Re: [PATCH v5 00/15] x86: Add support for Clang CFI
From: Ard Biesheuvel
Date: Wed Oct 27 2021 - 09:30:26 EST
On Wed, 27 Oct 2021 at 15:05, Peter Zijlstra <peterz@xxxxxxxxxxxxx> wrote:
>
> On Wed, Oct 27, 2021 at 02:48:52PM +0200, Peter Zijlstra wrote:
> > On Wed, Oct 27, 2021 at 02:22:27PM +0200, Ard Biesheuvel wrote:
> > > On Wed, 27 Oct 2021 at 14:05, Mark Rutland <mark.rutland@xxxxxxx> wrote:
> >
> > > > > Should not this jump-table thingy get converted to an actual function
> > > > > address somewhere around arch_static_call_transform() ? This also seems
> > > > > relevant for arm64 (which already has CLANG_CFI supported) given:
> > > > >
> > > > > https://lkml.kernel.org/r/20211025122102.46089-3-frederic@xxxxxxxxxx
> > > >
> > > > Ugh, yeah, we'll need to do the function_nocfi() dance somewhere...
> > > >
> > >
> > > Sadly, that only works on symbol names, so we cannot use it to strip
> > > CFI-ness from void *func arguments passed into the static call API,
> > > unfortunately.
> >
> > Right, and while mostly static_call_update() is used, whcih is a macro
> > and could possibly be used to wrap this, we very much rely on
> > __static_call_update() also working without that wrapper and then we're
> > up a creek without no paddles.
>
> Specifically, we support code like:
>
> struct foo {
> void (*func1)(args1);
> void (*func2)(args2);
> }
>
> struct foo global_foo;
>
> ...
>
> DEFINE_STATIC_CALL_NULL(func1, *global_foo.func1);
>
> ...
>
> __init foo_init()
> {
> // whatever code that fills out foo
>
> static_call_update(func1, global_foo.func1);
> }
>
> ...
>
> hot_function()
> {
> ...
> static_cal(func1)(args1);
> ...
> }
>
> cold_function()
> {
> ...
> global_foo->func1(args1);
> ...
> }
>
> And there is no way I can see this working sanely with CFI as presented.
>
> Even though the above uses static_call_update(), we can't no longer use
> function_nocfi() on the @func argument, because it's not a symbol, it's
> already a function pointer.
>
> Nor can we fill global_foo.func1 with function_nocfi() because then
> cold_function() goes sideways.
>
As far as I can tell from playing around with Clang, the stubs can
actually be executed directly, they just jumps to the actual function.
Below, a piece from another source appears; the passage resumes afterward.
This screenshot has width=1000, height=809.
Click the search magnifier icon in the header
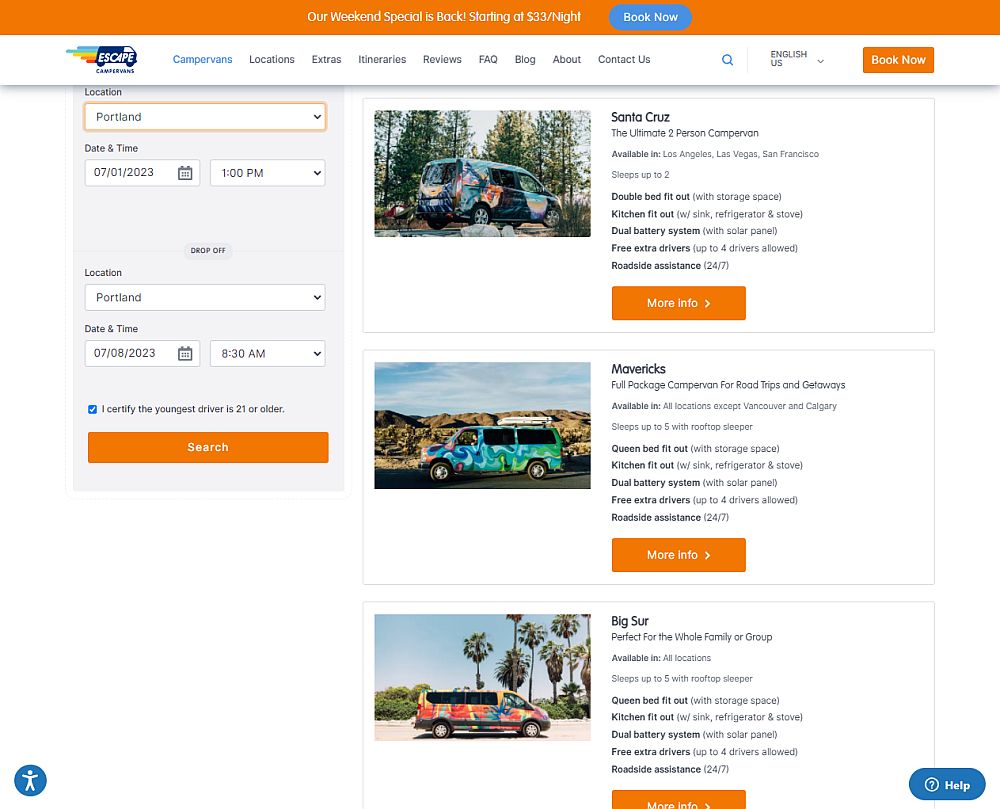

The compiler simply generates a jump table for each prototype that
appears in the code as the target of an indirect jump, and checks
whether the target appears in the list.
E.g., the code below
void foo(void) {}
void bar(int) {}
void baz(int) {}
void (* volatile fn1)(void) = foo;
void (* volatile fn2)(int) = bar;
int main(int argc, char *argv[])
{
fn1();
fn2 = baz;
fn2(-1);
}
produces
0000000000400594 <foo.cfi>:
400594: d65f03c0 ret
0000000000400598 <bar.cfi>:
400598: d65f03c0 ret
000000000040059c <baz.cfi>:
40059c: d65f03c0 ret
00000000004005a0 <main>:
4005a0: a9bf7bfd stp x29, x30, [sp, #-16]!
// First indirect call
4005a4: b0000088 adrp x8, 411000 <__libc_start_main@GLIBC_2.17>
4005a8: f9401508 ldr x8, [x8, #40]
4005ac: 90000009 adrp x9, 400000 <__abi_tag-0x278>
4005b0: 91182129 add x9, x9, #0x608
4005b4: 910003fd mov x29, sp
4005b8: eb09011f cmp x8, x9
4005bc: 54000241 b.ne 400604 <main+0x64> // b.any
4005c0: d63f0100 blr x8
// Assignment of fn2
4005c4: 90000009 adrp x9, 400000 <__abi_tag-0x278>
4005c8: b0000088 adrp x8, 411000 <__libc_start_main@GLIBC_2.17>
4005cc: 91184129 add x9, x9, #0x610
4005d0: f9001909 str x9, [x8, #48]
// Second indirect call
4005d4: f9401908 ldr x8, [x8, #48]
4005d8: 90000009 adrp x9, 400000 <__abi_tag-0x278>
4005dc: 91183129 add x9, x9, #0x60c
4005e0: cb090109 sub x9, x8, x9
4005e4: 93c90929 ror x9, x9, #2
4005e8: f100053f cmp x9, #0x1
4005ec: 540000c8 b.hi 400604 <main+0x64> // b.pmore
4005f0: 12800000 mov w0, #0xffffffff // #-1
4005f4: d63f0100 blr x8
4005f8: 2a1f03e0 mov w0, wzr
4005fc: a8c17bfd ldp x29, x30, [sp], #16
400600: d65f03c0 ret
400604: d4200020 brk #0x1
0000000000400608 <__typeid__ZTSFvvE_global_addr>:
400608: 17ffffe3 b 400594 <foo.cfi>
000000000040060c <__typeid__ZTSFviE_global_addr>:
40060c: 17ffffe3 b 400598 <bar.cfi>
400610: 17ffffe3 b 40059c <baz.cfi>
So it looks like taking the address is fine, although not optimal due
to the additional jump. We could fudge around that by checking the
opcode at the target of the call, or token paste ".cfi" after the
symbol name in the static_call_update() macro, but it doesn't like
like anything is terminally broken tbh.